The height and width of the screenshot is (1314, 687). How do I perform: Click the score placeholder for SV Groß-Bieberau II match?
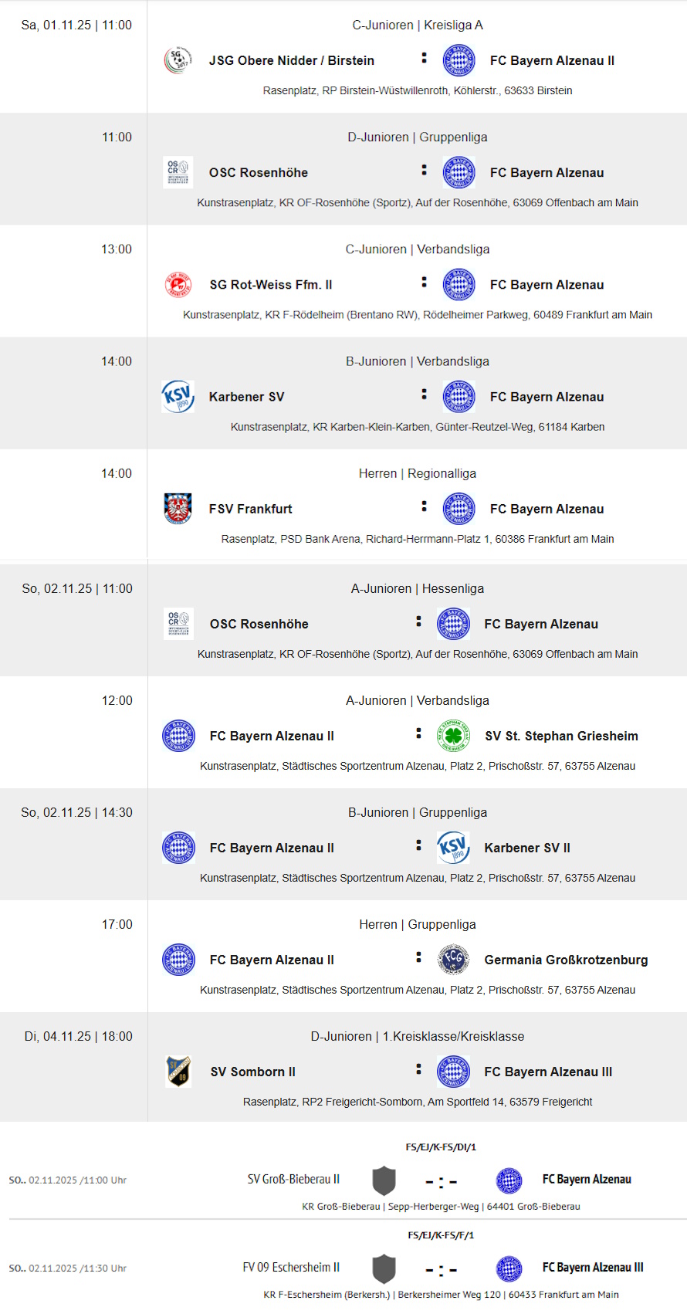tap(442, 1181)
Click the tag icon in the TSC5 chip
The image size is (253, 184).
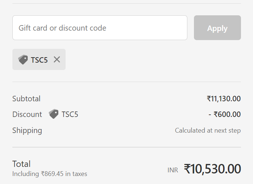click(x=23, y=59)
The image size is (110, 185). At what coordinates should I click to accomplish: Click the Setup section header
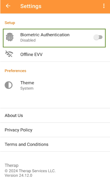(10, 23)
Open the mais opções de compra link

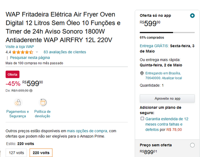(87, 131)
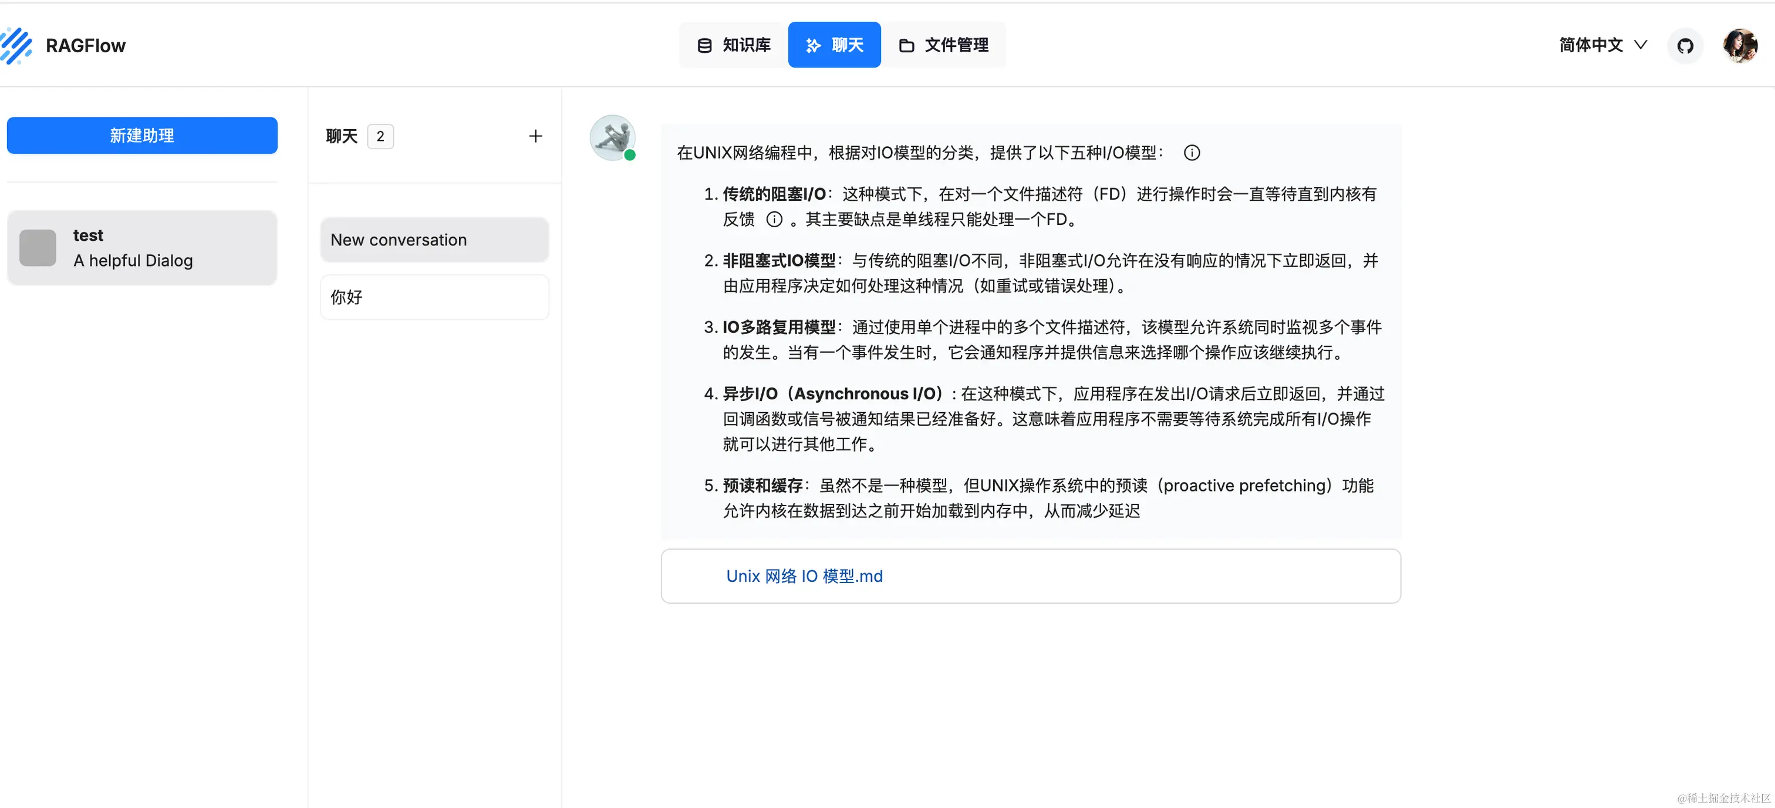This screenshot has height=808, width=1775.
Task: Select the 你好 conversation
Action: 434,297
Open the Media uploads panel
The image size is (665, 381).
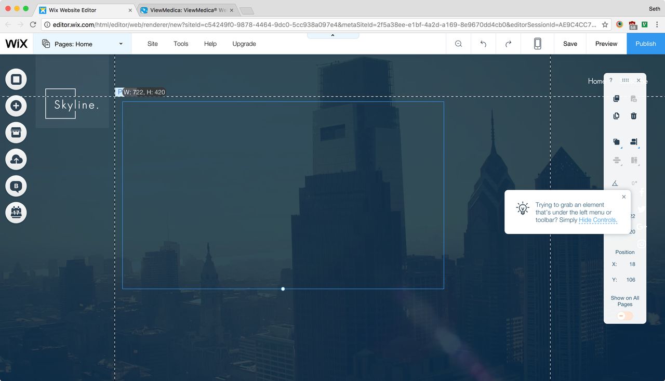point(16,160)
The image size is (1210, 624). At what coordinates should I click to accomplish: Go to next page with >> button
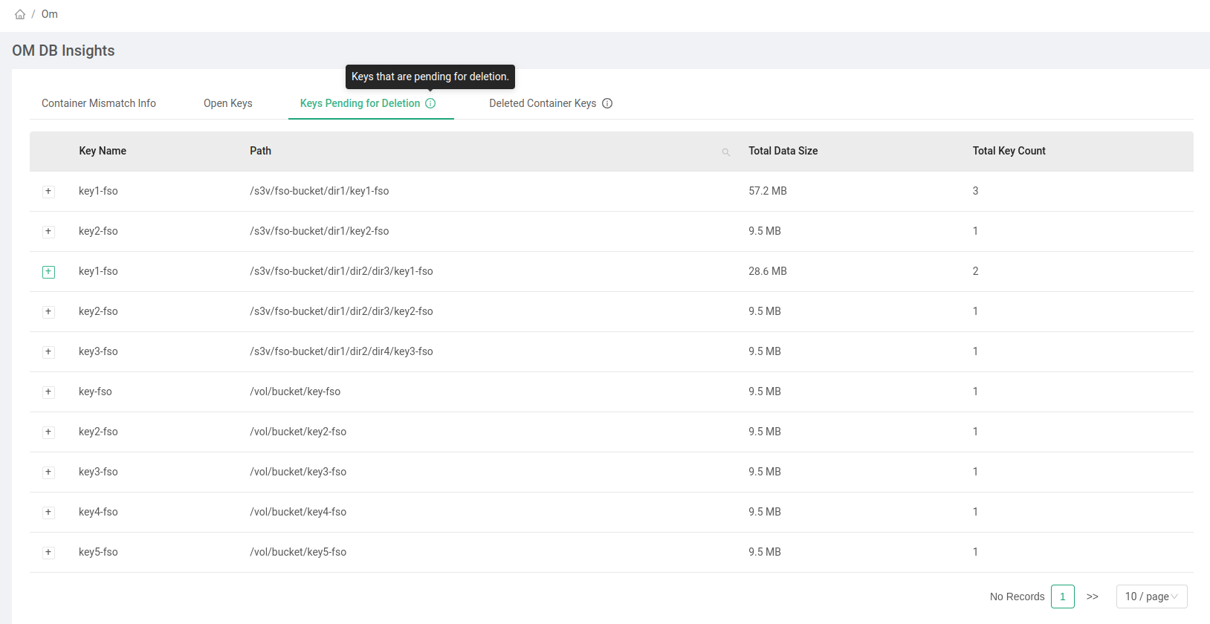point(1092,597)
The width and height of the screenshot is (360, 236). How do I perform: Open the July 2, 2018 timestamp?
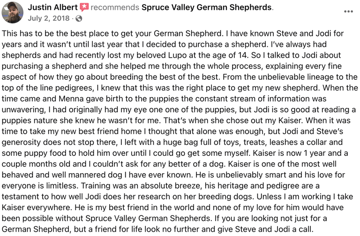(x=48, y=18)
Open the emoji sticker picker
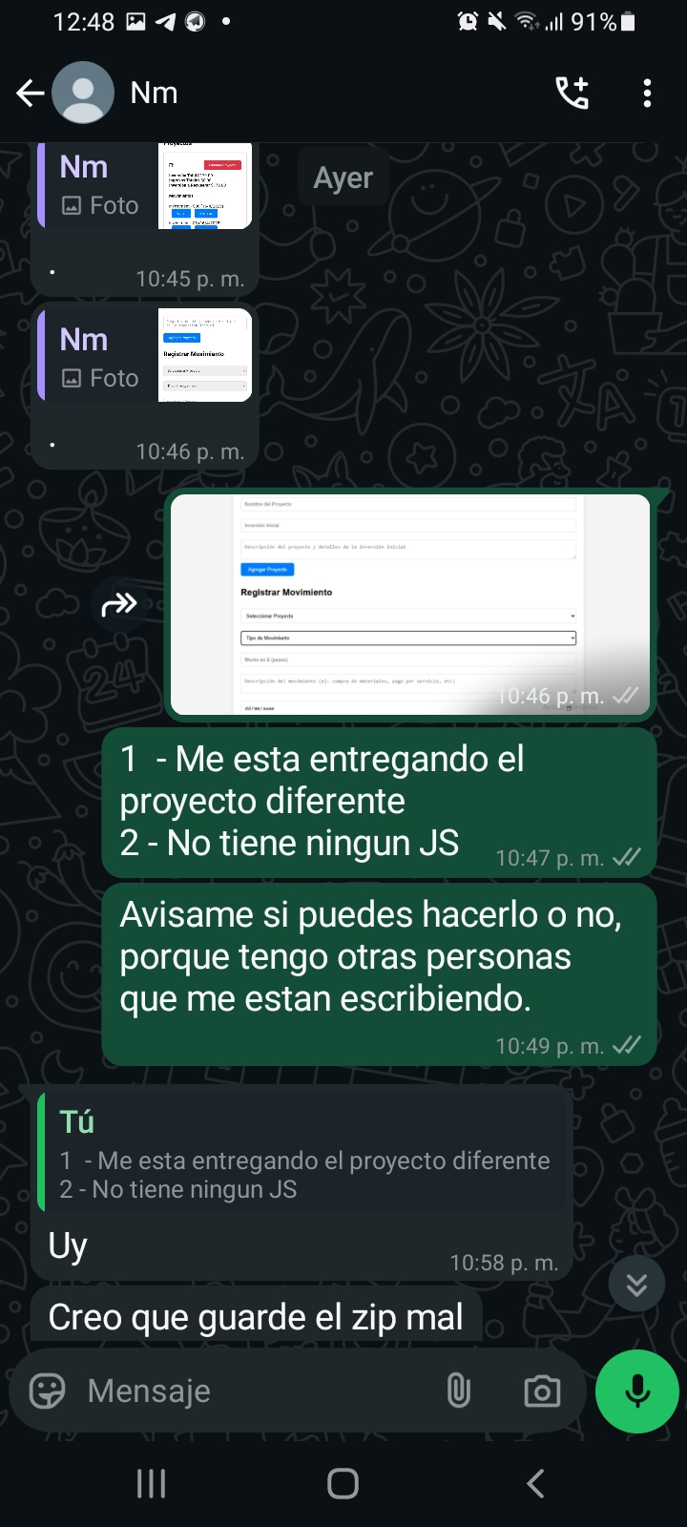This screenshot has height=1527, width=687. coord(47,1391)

==============================

* _TASK STATEMENT_
Please rewrite the listing above with "image size" changed to "screenshot size" and everything else kept the same, leaving out the pictures.

* _OUTPUT BELOW_
The height and width of the screenshot is (1314, 687). How do I perform: Click the score placeholder for SV Groß-Bieberau II match?
tap(442, 1181)
Click the tag icon in the TSC5 chip
The screenshot size is (253, 184).
click(x=23, y=59)
The screenshot size is (110, 185). At what coordinates should I click to accomplish: Click the Setup section header
(10, 23)
Open the mais opções de compra link

(87, 131)
This screenshot has height=808, width=1775.
Task: Select the 你好 conversation
Action: 434,297
Open the Media uploads panel
The screenshot size is (665, 381).
point(16,160)
The screenshot size is (1210, 624). At what coordinates should I click to accomplish: Go to next page with >> button
point(1092,597)
The width and height of the screenshot is (360, 236). How do I perform: Open the July 2, 2018 timestamp?
(x=48, y=18)
Open the emoji sticker picker
This screenshot has height=1527, width=687. coord(47,1391)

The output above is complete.